I didn’t reply, but Ben was probably right. Whoever had taken this photograph had not bothered to air-brush the pubic hair or private parts of my ex and her husband. That was why I thought I knew the photographer’s identity. I flipped to the cover story at the magazine’s heart. Scanning its lead and several paragraphs, I found the name Maria-Katherine Kander repeatedly. In fact, two of the photos accompanying the article were fairly tame portraits—i.e., the models either in shadow or semimodestly draped—from the Abraxas show that had featured Adam’s paintings and the colorful work of various Haitian artists. I had stepped into a timewarp flinging me back to February.
“Did you know they’d done this, Paul? Had their pictures taken nude?”
“No. No, I didn’t.”
It was hard to imagine RuthClaire consenting to such a portrait. She was as naked in this Newsweek cover as I’d ever seen her. Midway through our marriage, she had made up her mind that regular intercourse with me had about it the irresistible romance of changing a flat on a ’54 Chevy jalopy. It was not that she was puritanical or cold, but that for her sex had become a time-consuming process best left to people with nothing more important to do. Her sense that I would probably never father her child had reinforced this cavalier attitude in her. If procreation was out, and pleasure had fled, why bother? At any rate, the last time I’d seen her unclad was the night I’d climbed into a magnolia tree on Paradise Farm to take pictures of Adam in the downstairs bathroom. She had been infinitely more provocative in that setting. In the Kander photo, she seemed to represent Womankind for an alien eye that might not otherwise grasp the concept.
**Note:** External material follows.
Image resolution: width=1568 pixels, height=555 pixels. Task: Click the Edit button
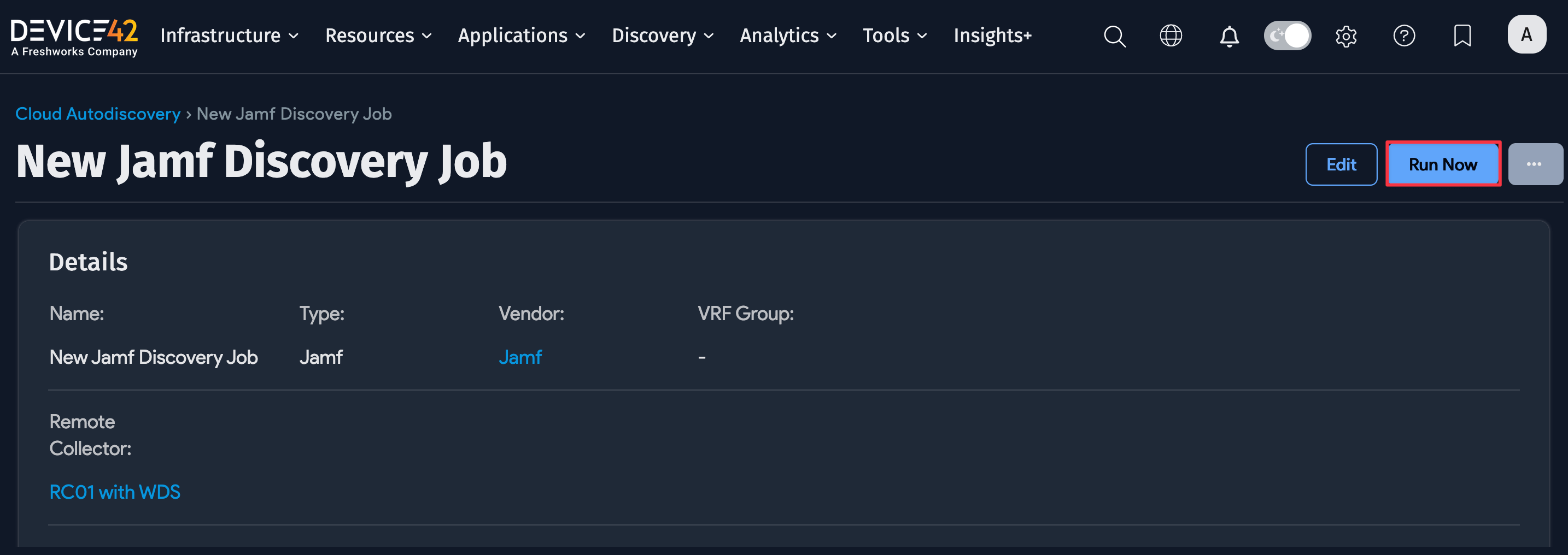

In a way, of course, that was exactly the point.
I set the magazine atop the tablecloths and gathered it and them up in my arms. “Thanks for the Newsweek , Ben.” I staggered across the street with this load, dumped the tablecloths into a chair, and told Livia George that, once again, she’d have to handle the luncheon crowd without me. She waved a hand in dismissal. Nothing I did or failed to do surprised her anymore. So, rolled-up Newsweek in hand, I exited the West Bank and climbed into my car.
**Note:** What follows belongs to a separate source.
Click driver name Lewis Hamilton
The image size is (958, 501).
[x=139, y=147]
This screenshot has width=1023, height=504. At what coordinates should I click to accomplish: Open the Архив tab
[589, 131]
Neil Hammond’s jacked-up purple pickup sat in front of my house at Paradise Farm. Hammond was in the living room with a stack of Newsweek s balanced on one of my more fragile-looking end tables holding the magazines in place with the heel of his hand. Adam perched on a wingback across from him, looking penitent and befuddled. My own copy was clutched in my fist like a billy club.
“You’ve seen it,” Hammond said. “You’ve seen the day’s major disaster.” He gestured at the magazines. “I saw it about an hour ago, when I went to the drugstore to buy my wife an anniversary card. I bought every Newsweek in the damn place. Mr. Langton thinks I’m a world-class pervert. It’s probably blown my cover.” He shook his head. “My cover blown by a magazine cover. Funny, huh? I went to every corner of town buying the damn things up, but the damage has already been done. People here remember Mrs. Montaraz—they remember her well—and a lot of magazines that went out on the racks were grabbed for souvenirs. Tomorrow, the folks who have subscription copies’ll get theirs. There’s no way to put a lid on this. It’s a public-relations disaster, a blow to all we’ve been trying to do in this case.” He lifted his hand from the magazines, which slid to the floor in a cascade of whispery thumps.